-- START EXCERPTED TEXT --
Mandamus and Prohibition

     A court that has the power to issue writs of prohibition may only do so if the petitioner has met its burden to show that its right to the writ is clear and indisputable. Albert v. O’Sonis, 15 FSM Intrm. 226, 232 (Chk. S. Ct. App. 2007).

Mandamus and Prohibition

     When certain issues raised are merely allegations of gross legal error which may be properly addressed by an appeal (and are already the subject of an appeal) and since a writ of prohibition can only be issued to confine a lower tribunal to its proper jurisdiction and is not a substitute for an appeal, those issues are not the proper subject for a petition for a writ of prohibition. A writ of prohibition will not lie to correct those alleged legal errors no matter how gross the error or how meritorious the petitioners’ legal arguments. Albert v. O’Sonis, 15 FSM Intrm. 226, 232 (Chk. S. Ct. App. 2007).

[15 FSM Intrm 228]

Attachment and Execution; Debtors’ and Creditors’ Rights ) Orders in Aid of Judgment

      Section 4 of the Chuuk Judiciary Act of 1990 denies courts the power of attachment, execution and garnishment of public property. Thus, a court may issue an order in aid of judgment addressed to a governmental body, but is barred from issuing any order in aid of judgment that acts as an attachment, execution and garnishment of public property. Albert v. O’Sonis, 15 FSM Intrm. 226, 232 (Chk. S. Ct. App. 2007).

Mandamus and Prohibition

      Since an order in aid of judgment to seize municipally-owned vehicles acted as an execution on public property, it is clearly and indisputably an attempt to exercise power in excess of the court’s jurisdiction, that is, it is a power specifically denied to courts by the Chuuk Judiciary Act. Since the trial court justice had no discretion in the matter ) he had no power to order the vehicles’ seizure and since the petitioners have no plain, speedy or adequate legal remedy for this judicial act in excess of the court’s jurisdiction and writ of prohibition will issue. Albert v. O’Sonis, 15 FSM Intrm. 226, 232 (Chk. S. Ct. App. 2007).

Mandamus and Prohibition

      Courts frequently, in addition to prohibiting a specified action, impose affirmative directions or commands found essential to adequate relief. When the lower tribunal is completely without jurisdiction to act, the court has the authority to not only prevent the lower tribunal’s excesses but to also correct the results thereof. Albert v. O’Sonis, 15 FSM Intrm. 226, 232 (Chk. S. Ct. App. 2007).
-- END EXCERPTED TEXT --
-- START GIVEN MATERIAL --
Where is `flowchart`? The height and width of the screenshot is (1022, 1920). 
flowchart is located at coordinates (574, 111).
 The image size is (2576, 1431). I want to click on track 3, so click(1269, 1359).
-- END GIVEN MATERIAL --
— REQUIREMENTS —
**a.** Answer these questions from the Albert v. O'Sonis headnotes, one per line:
(i) What must a petitioner show about its right to a writ of prohibition?
(ii) Which section of which act denies courts the power of attachment, execution and garnishment of public property?
(iii) What property did the order in aid of judgment seek to seize?
**b.** Continue the Albert v. O'Sonis headnotes from the point where they stop.

— THE RESULTS —
**a.**
(i) That its right to the writ is clear and indisputable.
(ii) Section 4 of the Chuuk Judiciary Act of 1990.
(iii) Municipally-owned vehicles.

**b.**
Mandamus and Prohibition

      When issuance of a writ of prohibition without a further affirmative command to return the unlawfully seized property to the registered owner would not constitute adequate relief, and would leave the petitioner without any plain, speedy or adequate legal remedy and since the trial court was completely without jurisdiction to issue an order in aid of judgment executing on public property, to correct the results of that excess, the appellate court must order the return of the seized property. Albert v. O’Sonis, 15 FSM Intrm. 226, 233 (Chk. S. Ct. App. 2007).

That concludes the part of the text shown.